• **TASK OBJECTIVE**:
From the passage on generalized derivatives below, extract the text between "Please note that" and "arguments of derivatives.", inclusive, copying it without any changes.

• **EXCERPTED PASSAGE**:
In general, it will be much easier to avoid "flattening" operations wherever possible. In order to do so, we now introduce a generalised notion of the derivative.
Functions Between More General Spaces
In order to avoid the difficulties described above, we consider functions $f : \mathcal{X} \to \mathcal{Y}$, where $\mathcal{X}$ and $\mathcal{Y}$ are finite dimensional real Hilbert spaces (read: finite-dimensional vector space with an inner product, and real-valued scalars). This definition includes functions to / from $\RR$, $\RR^D$, but also real-valued matrices, and any other "container" for collections of real numbers. Furthermore, we shall see later how we can model all sorts of structured representations of data directly as such spaces.
For such spaces, the derivative of $f$ at $x \in \mathcal{X}$ is the linear operator (read: linear function) $D f [x] : \mathcal{X} \to \mathcal{Y}$ satisfying
\[\text{d}f = D f [x] \, (\text{d} x)\]
The purpose of this linear operator is to provide a linear approximation to $f$ which is accurate for arguments which are very close to $x$.
Please note that $D f [x]$ is a single mathematical object, despite the fact that 3 separate symbols are used to denote it – $D f [x] (\dot{x})$ denotes the application of the function $D f [x]$ to argument $\dot{x}$. Furthermore, the dot-notation ($\dot{x}$) does not have anything to do with time-derivatives, it is simply common notation used in the AD literature to denote the arguments of derivatives.
So, instead of thinking of the derivative as a number or a matrix, we think about it as a function. We can express the previous notions of the derivative in this language.
In the scalar case, rather than thinking of the derivative as being $\alpha$, we think of it is a the linear operator $D f [x] (\dot{x}) := \alpha \dot{x}$. Put differently, rather than thinking of the derivative as the slope of the tangent to $f$ at $x$, think of it as the function decribing the tangent itself. Observe that up until now we had only considered inputs to $D f [x]$ which were small ($\text{d} x$) – here we extend it to the entire space $\mathcal{X}$ and denote inputs in this space $\dot{x}$. Inputs $\dot{x}$ should be thoughts of as "directions", in the directional derivative sense (why this is true will be discussed later).

• **SOURCE MATERIAL**:
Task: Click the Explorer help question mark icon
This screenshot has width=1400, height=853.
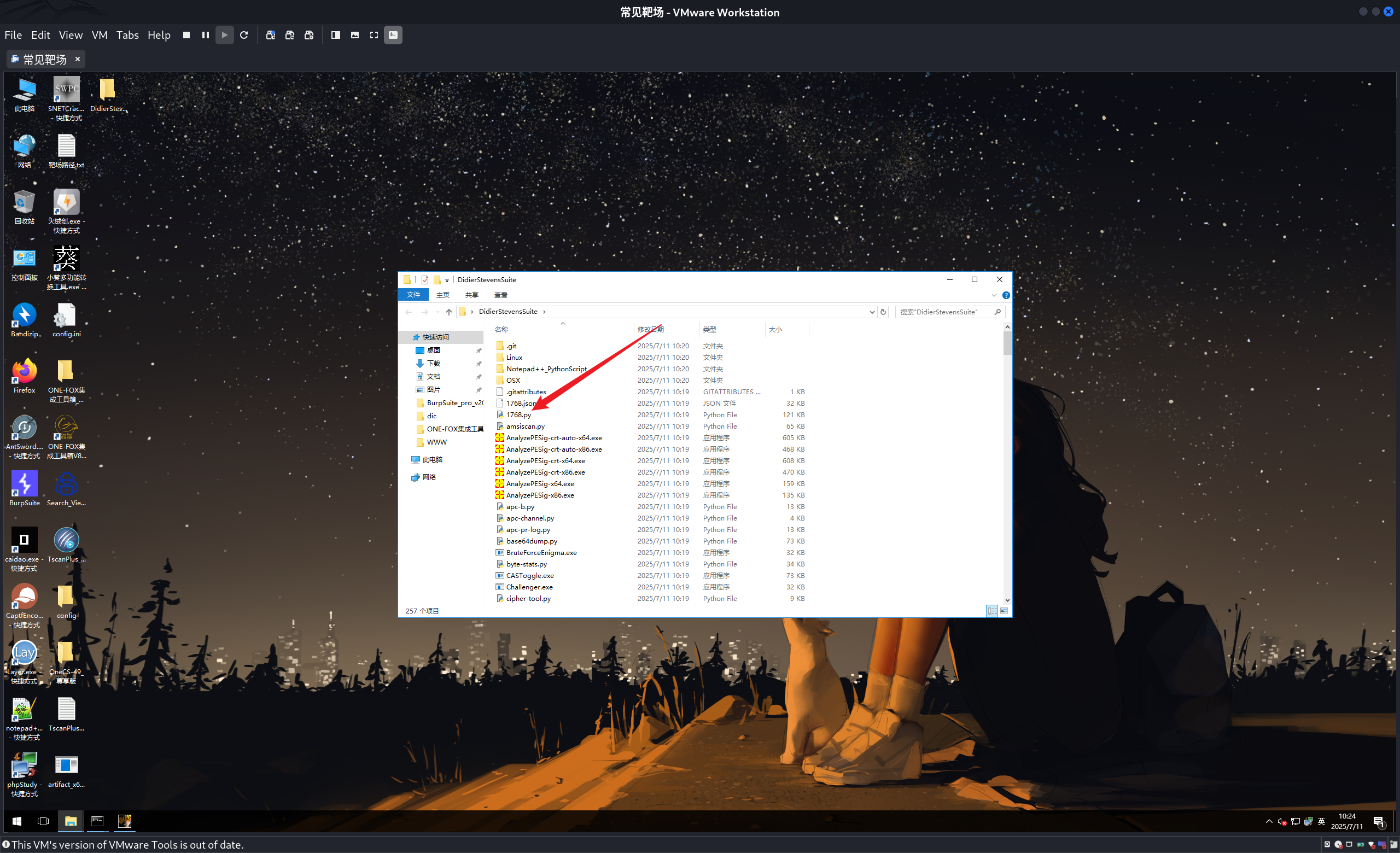Action: [1006, 295]
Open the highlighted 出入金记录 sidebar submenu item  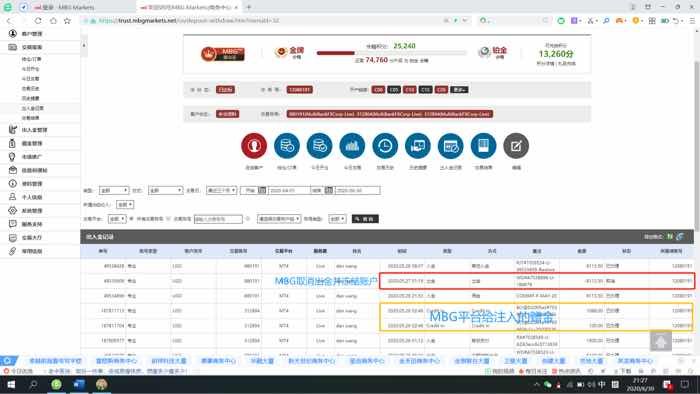[x=33, y=108]
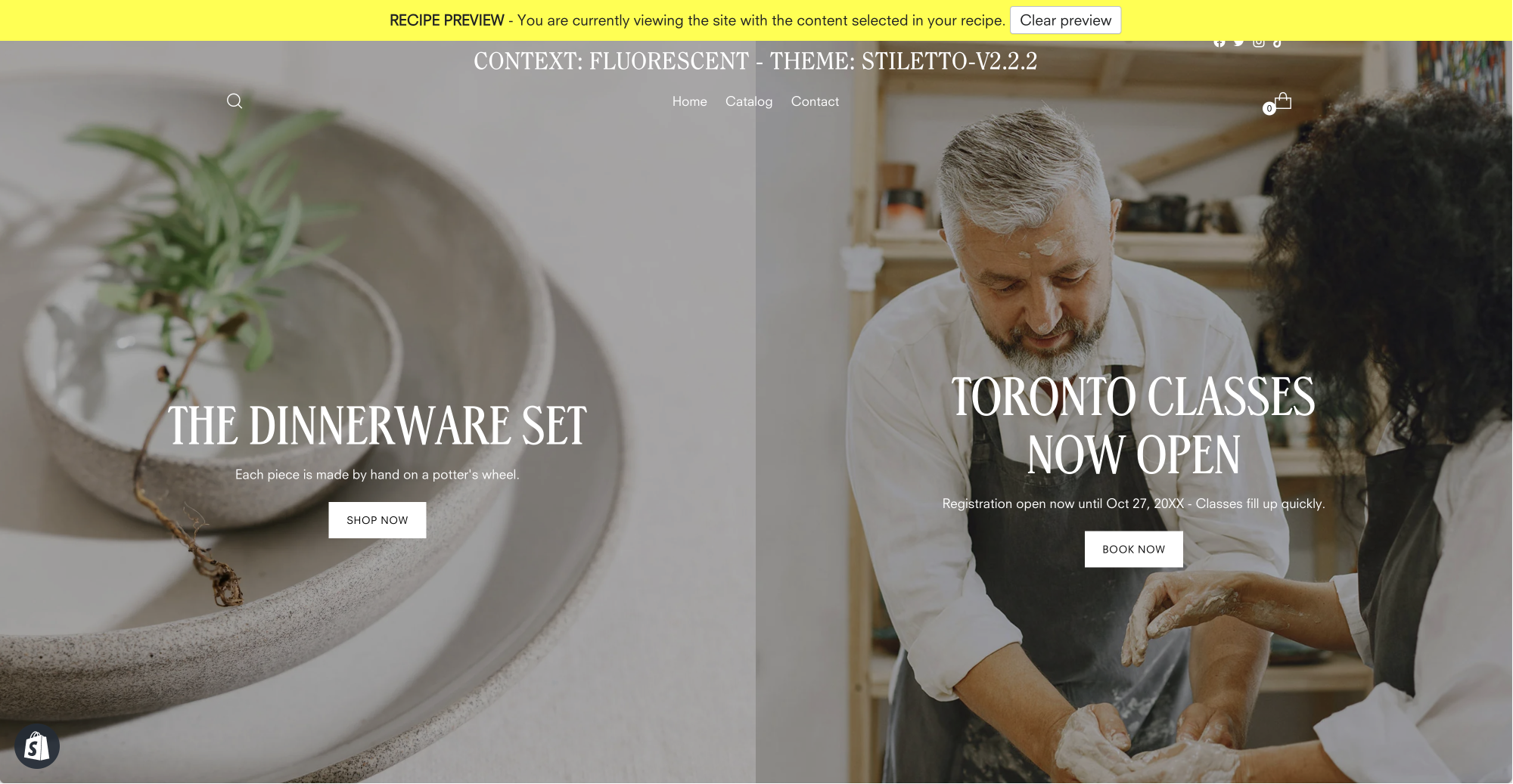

• **WRITTEN ANSWER**:
Please note that $D f [x]$ is a single mathematical object, despite the fact that 3 separate symbols are used to denote it – $D f [x] (\dot{x})$ denotes the application of the function $D f [x]$ to argument $\dot{x}$. Furthermore, the dot-notation ($\dot{x}$) does not have anything to do with time-derivatives, it is simply common notation used in the AD literature to denote the arguments of derivatives.